Architecture
This page explains the internal architecture of Kiro Memory, covering data flow, the hooks system, search and ranking algorithms, storage design, and security.
System Overview
┌──────────────────────────────────────────────────────────┐
│ AI Coding Editor │
│ (Claude Code / Cursor / Windsurf / Cline) │
├──────────────────────────────────────────────────────────┤
│ │
│ ┌─────────────┐ ┌──────────────────┐ │
│ │ Hooks / │ │ MCP Server │ │
│ │ Rules │ │ (10 tools) │ │
│ │ │ │ │ │
│ │ Capture: │ │ Search, Store, │ │
│ │ - Files │ │ Resume, Report │ │
│ │ - Commands │ │ │ │
│ │ - Decisions │ │ │ │
│ └──────┬───────┘ └────────┬─────────┘ │
│ │ │ │
└──────────┼───────────────────────────────┼───────────────┘
│ HTTP │
v v
┌─────────────────────────────────────────────┐
│ Kiro Memory Worker │
│ (port 3001) │
│ │
│ ┌───────────┐ ┌────────────────────┐ │
│ │ REST API │ │ Web Dashboard │ │
│ │ Endpoints │ │ (SSE live feed) │ │
│ └─────┬──────┘ └────────────────────┘ │
│ │ │
│ ┌─────┴──────────────────────────────┐ │
│ │ Service Layer │ │
│ │ │ │
│ │ ┌──────────┐ ┌───────────────┐ │ │
│ │ │ SQLite │ │ Vector Search │ │ │
│ │ │ + FTS5 │ │ (Embeddings) │ │ │
│ │ └──────────┘ └───────────────┘ │ │
│ └────────────────────────────────────┘ │
└─────────────────────────────────────────────┘
│
v
~/.kiro-memory/kiro-memory.db
Hooks System
Claude Code Hooks
Claude Code provides lifecycle hooks that Kiro Memory uses to automatically capture and inject context. Four hooks are registered:
Session Start Session End
│ │
v v
┌──────────┐ ┌──────────────┐ ┌──────────────┐
│ PreTool │ │ PostTool │ │ Stop │
│ Use │ │ Use │ │ │
│ │ │ │ │ - Summary │
│ Context │ │ Capture: │ │ - Checkpoint│
│ inject │ │ - Writes │ │ │
└──────────┘ │ - Commands │ └──────────────┘
│ - Research │
└──────────────┘
│
┌──────────────┐
│ Notification │
│ │
│ Store user │
│ prompts │
└──────────────┘
Hook Details
PreToolUse (agentSpawn)
- Triggers at session start
- Retrieves smart context from the SDK using 4-signal ranking
- Injects recent summaries and relevant observations into the session
- Ensures the background worker is running (spawns it if needed)
- Waits up to 3 seconds for worker availability
- Gracefully degrades if the worker is unreachable
PostToolUse (postToolUse)
- Triggers after every tool execution
- Normalizes tool events from different editor sources
- Classifies observations by type:
file-write-- File creation or modificationcommand-- Shell command executionresearch-- Code search, grep, file readstool-use-- Other tool invocationsdelegation-- Agent delegation events
- Filters out uninformative tools (introspect, thinking, todo)
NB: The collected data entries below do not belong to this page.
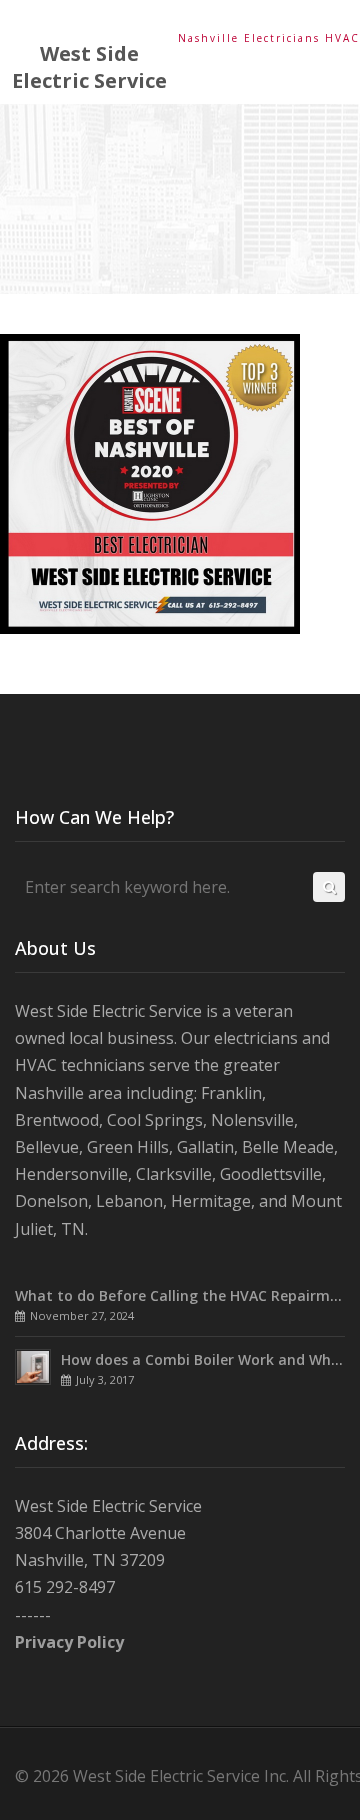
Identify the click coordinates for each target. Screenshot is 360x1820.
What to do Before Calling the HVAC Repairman (181, 1295)
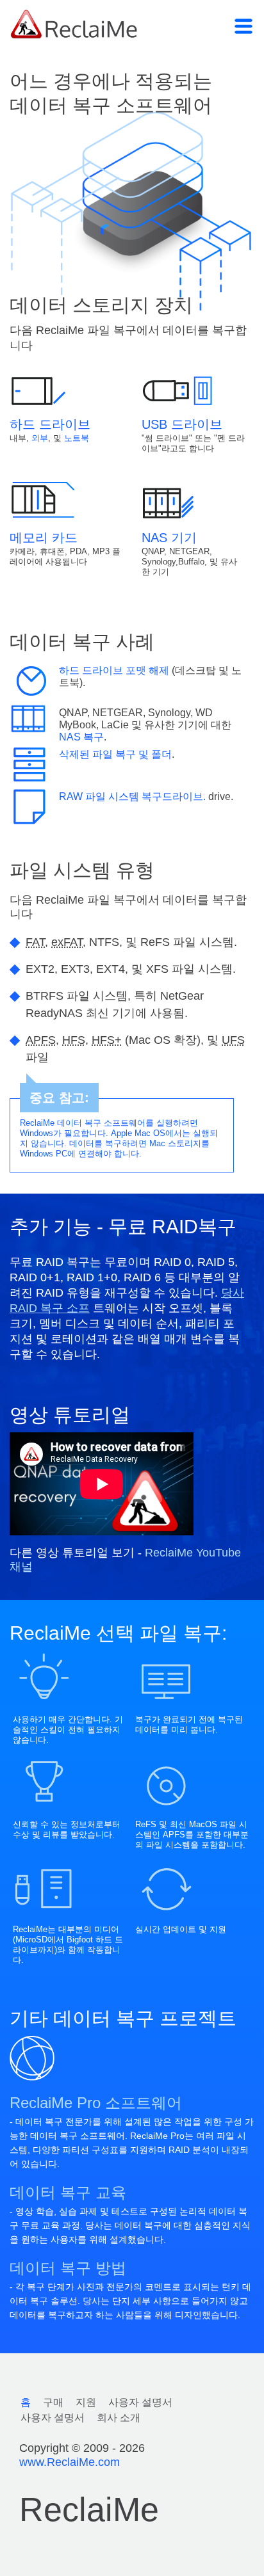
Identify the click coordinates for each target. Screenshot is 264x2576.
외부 (39, 438)
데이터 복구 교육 (68, 2192)
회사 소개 (118, 2417)
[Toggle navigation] (243, 26)
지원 (86, 2402)
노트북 (76, 438)
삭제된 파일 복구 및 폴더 (115, 754)
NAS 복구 (81, 737)
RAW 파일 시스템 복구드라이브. (132, 796)
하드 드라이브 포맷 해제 (115, 670)
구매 (53, 2402)
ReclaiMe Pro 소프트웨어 (96, 2102)
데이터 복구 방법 (68, 2267)
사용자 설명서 (140, 2402)
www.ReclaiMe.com (69, 2462)
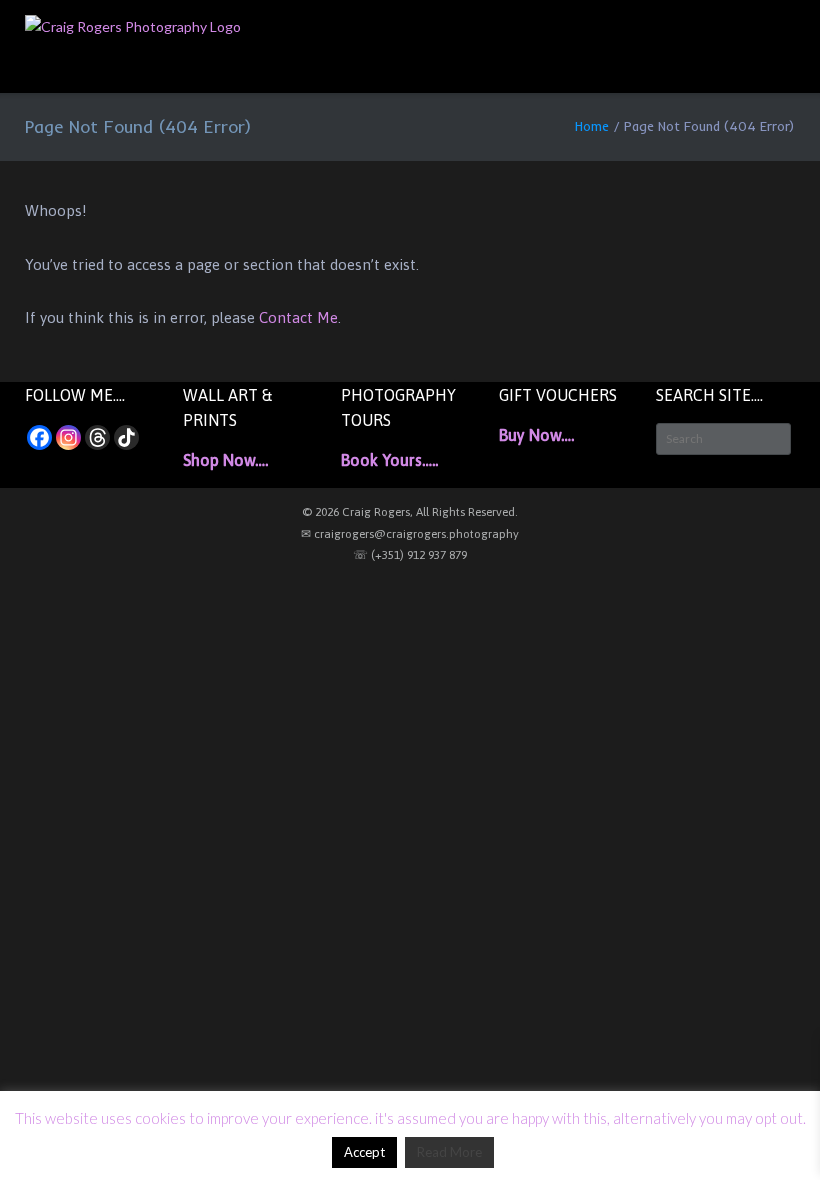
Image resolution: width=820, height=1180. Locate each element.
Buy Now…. (536, 435)
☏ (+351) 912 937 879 (410, 555)
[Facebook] (39, 437)
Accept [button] (364, 1152)
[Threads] (97, 437)
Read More (449, 1152)
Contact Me (298, 317)
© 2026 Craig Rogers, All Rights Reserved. (410, 512)
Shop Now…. (225, 460)
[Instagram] (68, 437)
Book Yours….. (389, 460)
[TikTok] (126, 437)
- Tracks read-only tools (glob, grep, read) with file paths only
- Caps content at 500 characters per field
- Sends real-time notification to the dashboard
Notification (userPromptSubmit)
- Triggers when the user submits a prompt
- Stores the prompt text with session association
- Enables prompt history for context reconstruction
Stop
- Triggers when the agent completes its response
- Retrieves up to 50 recent observations (by session or 4-hour window)
- Generates a session summary containing:
- Completed tasks (up to 10, from observation titles)
- Modified files (deduplicated)
- Learned insights (up to 5, from research observations)
- Creates a structured checkpoint with task, progress, next steps, and relevant files (up to 20)
- Sends real-time notifications for both summary and checkpoint creation
Rules-Based Editors (Cursor, Windsurf, Cline)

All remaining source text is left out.